◆ Entries for locating text and elements
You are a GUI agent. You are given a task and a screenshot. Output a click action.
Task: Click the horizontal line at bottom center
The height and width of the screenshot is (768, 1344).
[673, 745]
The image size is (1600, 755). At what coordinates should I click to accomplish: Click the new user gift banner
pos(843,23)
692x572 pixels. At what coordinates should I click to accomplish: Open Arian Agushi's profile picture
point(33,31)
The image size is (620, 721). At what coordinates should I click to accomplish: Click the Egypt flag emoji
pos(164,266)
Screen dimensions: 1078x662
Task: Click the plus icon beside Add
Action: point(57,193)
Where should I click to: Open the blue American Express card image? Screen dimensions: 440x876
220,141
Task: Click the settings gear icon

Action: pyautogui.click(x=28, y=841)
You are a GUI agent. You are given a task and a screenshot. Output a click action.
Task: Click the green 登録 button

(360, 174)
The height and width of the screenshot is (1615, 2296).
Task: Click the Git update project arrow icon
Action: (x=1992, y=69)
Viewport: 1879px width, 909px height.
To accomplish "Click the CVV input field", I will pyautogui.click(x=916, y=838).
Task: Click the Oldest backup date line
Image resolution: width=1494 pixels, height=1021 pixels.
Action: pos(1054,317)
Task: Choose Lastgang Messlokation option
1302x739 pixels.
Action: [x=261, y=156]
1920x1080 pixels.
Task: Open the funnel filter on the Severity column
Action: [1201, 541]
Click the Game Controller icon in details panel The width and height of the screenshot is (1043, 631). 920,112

◆ Given problem
Reproduce the material verbatim from the line containing "Viewport: 1879px width, 909px height." through the end of the material.

◆ Task response
Viewport: 1879px width, 909px height.
To accomplish "Click the CVV input field", I will pyautogui.click(x=916, y=838).
Task: Click the Oldest backup date line
Image resolution: width=1494 pixels, height=1021 pixels.
Action: pos(1054,317)
Task: Choose Lastgang Messlokation option
1302x739 pixels.
Action: [x=261, y=156]
1920x1080 pixels.
Task: Open the funnel filter on the Severity column
Action: [1201, 541]
Click the Game Controller icon in details panel The width and height of the screenshot is (1043, 631). 920,112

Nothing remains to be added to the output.